Smart Homes = Smart Choice

By: Louise Scoggins

Once upon a time the smart home was only something of science fiction movies and space age cartoons. Today, the digital home is well on its way to becoming the new standard, especially for the discerning buyer.

So what exactly is a digital home? Also known as building automation, the smart home has a number of systems networked for interoperation, with a computer at the hub. This view of the future spins out of a concept known as ubiquitous or pervasive computing, in which the model of computer interaction changes from a single user and a desktop computer to a multi-computational system, integrated into everyday activities, with ongoing engagement by several users. Basically, these systems are designed to work smarter and save you time and energy. They are connected through cables, wireless ports or a combination of both and can be controlled from a distance, using a phone or Internet connection.

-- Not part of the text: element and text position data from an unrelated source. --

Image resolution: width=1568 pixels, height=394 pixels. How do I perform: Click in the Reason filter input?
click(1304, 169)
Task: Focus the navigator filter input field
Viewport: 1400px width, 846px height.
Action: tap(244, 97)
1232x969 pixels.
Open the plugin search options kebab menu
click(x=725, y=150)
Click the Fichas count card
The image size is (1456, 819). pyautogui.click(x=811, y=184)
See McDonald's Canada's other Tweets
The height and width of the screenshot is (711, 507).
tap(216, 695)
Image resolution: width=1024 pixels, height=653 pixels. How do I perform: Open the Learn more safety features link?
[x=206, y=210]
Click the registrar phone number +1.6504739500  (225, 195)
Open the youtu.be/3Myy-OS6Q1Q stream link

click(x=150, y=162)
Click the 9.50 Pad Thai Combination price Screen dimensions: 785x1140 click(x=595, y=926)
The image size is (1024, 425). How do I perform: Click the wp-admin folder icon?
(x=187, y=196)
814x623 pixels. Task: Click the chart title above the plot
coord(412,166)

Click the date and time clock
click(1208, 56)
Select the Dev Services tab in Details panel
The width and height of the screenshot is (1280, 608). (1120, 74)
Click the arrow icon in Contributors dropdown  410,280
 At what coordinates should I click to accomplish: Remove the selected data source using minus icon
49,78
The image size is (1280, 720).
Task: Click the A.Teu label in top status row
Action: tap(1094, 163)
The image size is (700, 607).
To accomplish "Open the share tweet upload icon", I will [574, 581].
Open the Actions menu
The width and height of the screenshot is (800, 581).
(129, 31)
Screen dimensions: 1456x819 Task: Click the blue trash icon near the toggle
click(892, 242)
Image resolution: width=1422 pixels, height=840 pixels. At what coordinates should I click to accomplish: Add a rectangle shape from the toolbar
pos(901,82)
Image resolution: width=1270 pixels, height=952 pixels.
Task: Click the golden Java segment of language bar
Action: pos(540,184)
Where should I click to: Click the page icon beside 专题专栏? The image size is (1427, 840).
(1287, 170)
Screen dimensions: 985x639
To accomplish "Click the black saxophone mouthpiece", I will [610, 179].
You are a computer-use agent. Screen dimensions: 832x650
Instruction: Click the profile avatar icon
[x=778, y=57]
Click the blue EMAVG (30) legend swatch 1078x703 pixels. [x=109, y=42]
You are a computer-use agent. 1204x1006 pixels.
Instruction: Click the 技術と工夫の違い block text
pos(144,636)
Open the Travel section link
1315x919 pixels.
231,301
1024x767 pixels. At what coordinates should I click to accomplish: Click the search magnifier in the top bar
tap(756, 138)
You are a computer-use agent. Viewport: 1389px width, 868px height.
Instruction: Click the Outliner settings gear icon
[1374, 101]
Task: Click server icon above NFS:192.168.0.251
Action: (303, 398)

You may already have the beginnings of home automation working in your house already: programmable thermostats and dryers with sensors are examples. Imagine a heating system linked to intelligent sensors, programmed to heat or cool based on occupancy instead of scheduled hours; or pushing just one button before bed to turn off the lights, arm the security system, reduce the temperature and turn off the radiant floor heating.

These smart systems can also alert you by email should your children not arrive home at a certain time or light the entire house upon unauthorized access. Additionally you can program your system to flash the external lights to get attention or set it to illuminate escape routes in case of a fire while simultaneously notifying the fire department.

Audio visual devices can also be networked to become multi-zone systems. This allows you to enjoy music from a single source throughout the house. Or settle in to watch a DVD, pushing a single button to turn down the lights, draw the curtains and turn on the DVD player, television and amplifier. If your televisions are networked, any screen in the house can tune into the DVD playing on the main set.

In theory, any electronic device could one day be included in the smart home network. Radio Frequency Identification (RFID) tags allow inventory monitoring and are being used by several large companies. In the future these may be used in the home network, allowing your fridge to track of your grocery stock and send a shopping list to your cell phone or order online when supplies get low.

So, whether you are buying a new residence or refitting an older property, consider wiring your home for the future because the days of automation are already upon us. Digital homes will be the standard and these systems are already being featured in many upscale projects. With constantly improving technology, the options for your smart home are only increasing.